Stored data entries
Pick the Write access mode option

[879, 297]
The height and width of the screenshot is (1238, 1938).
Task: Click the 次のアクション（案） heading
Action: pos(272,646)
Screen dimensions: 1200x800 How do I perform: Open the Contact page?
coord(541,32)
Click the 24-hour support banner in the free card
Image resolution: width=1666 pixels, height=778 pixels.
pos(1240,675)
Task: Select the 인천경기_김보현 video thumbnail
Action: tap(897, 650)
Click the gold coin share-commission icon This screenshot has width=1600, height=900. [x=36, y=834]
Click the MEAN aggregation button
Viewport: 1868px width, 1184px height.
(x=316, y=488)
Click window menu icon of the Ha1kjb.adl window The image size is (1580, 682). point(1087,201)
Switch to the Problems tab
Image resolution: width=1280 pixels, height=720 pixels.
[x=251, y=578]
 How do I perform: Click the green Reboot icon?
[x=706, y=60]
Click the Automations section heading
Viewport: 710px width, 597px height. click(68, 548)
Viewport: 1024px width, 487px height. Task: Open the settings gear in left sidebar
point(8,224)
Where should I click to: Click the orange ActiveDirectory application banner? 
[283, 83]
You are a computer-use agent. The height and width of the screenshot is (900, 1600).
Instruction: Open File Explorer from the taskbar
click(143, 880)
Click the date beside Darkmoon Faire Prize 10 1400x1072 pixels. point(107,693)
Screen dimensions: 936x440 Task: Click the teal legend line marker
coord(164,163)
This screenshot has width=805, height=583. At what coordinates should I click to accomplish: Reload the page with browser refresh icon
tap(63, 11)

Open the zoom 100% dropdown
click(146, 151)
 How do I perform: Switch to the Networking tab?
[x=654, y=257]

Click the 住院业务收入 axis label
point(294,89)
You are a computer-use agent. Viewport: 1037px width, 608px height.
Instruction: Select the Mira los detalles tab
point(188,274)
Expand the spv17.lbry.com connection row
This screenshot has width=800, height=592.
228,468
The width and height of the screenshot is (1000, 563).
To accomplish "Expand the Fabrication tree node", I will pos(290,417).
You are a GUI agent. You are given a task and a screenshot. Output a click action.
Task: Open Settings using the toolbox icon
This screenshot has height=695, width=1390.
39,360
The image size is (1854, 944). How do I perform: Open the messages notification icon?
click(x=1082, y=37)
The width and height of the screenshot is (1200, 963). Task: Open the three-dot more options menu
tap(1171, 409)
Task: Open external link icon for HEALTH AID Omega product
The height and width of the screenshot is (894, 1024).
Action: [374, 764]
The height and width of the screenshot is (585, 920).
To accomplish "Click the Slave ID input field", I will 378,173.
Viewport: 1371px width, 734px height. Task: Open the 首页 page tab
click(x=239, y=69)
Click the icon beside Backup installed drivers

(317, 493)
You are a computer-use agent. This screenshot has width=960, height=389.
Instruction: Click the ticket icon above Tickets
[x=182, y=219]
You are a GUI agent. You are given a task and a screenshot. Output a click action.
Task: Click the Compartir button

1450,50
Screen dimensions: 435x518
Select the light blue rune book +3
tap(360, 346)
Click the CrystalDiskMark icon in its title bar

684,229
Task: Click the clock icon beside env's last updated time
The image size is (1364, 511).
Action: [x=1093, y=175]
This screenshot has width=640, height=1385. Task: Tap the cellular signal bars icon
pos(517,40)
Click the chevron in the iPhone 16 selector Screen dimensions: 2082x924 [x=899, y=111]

## TASK ITEM
Output exactly the leading lines of the data, up to and including the line marked by "Switch to the Problems tab".

## TASK SOLUTION
Pick the Write access mode option

[879, 297]
The height and width of the screenshot is (1238, 1938).
Task: Click the 次のアクション（案） heading
Action: pos(272,646)
Screen dimensions: 1200x800 How do I perform: Open the Contact page?
coord(541,32)
Click the 24-hour support banner in the free card
Image resolution: width=1666 pixels, height=778 pixels.
pos(1240,675)
Task: Select the 인천경기_김보현 video thumbnail
Action: tap(897, 650)
Click the gold coin share-commission icon This screenshot has width=1600, height=900. [x=36, y=834]
Click the MEAN aggregation button
Viewport: 1868px width, 1184px height.
(x=316, y=488)
Click window menu icon of the Ha1kjb.adl window The image size is (1580, 682). point(1087,201)
Switch to the Problems tab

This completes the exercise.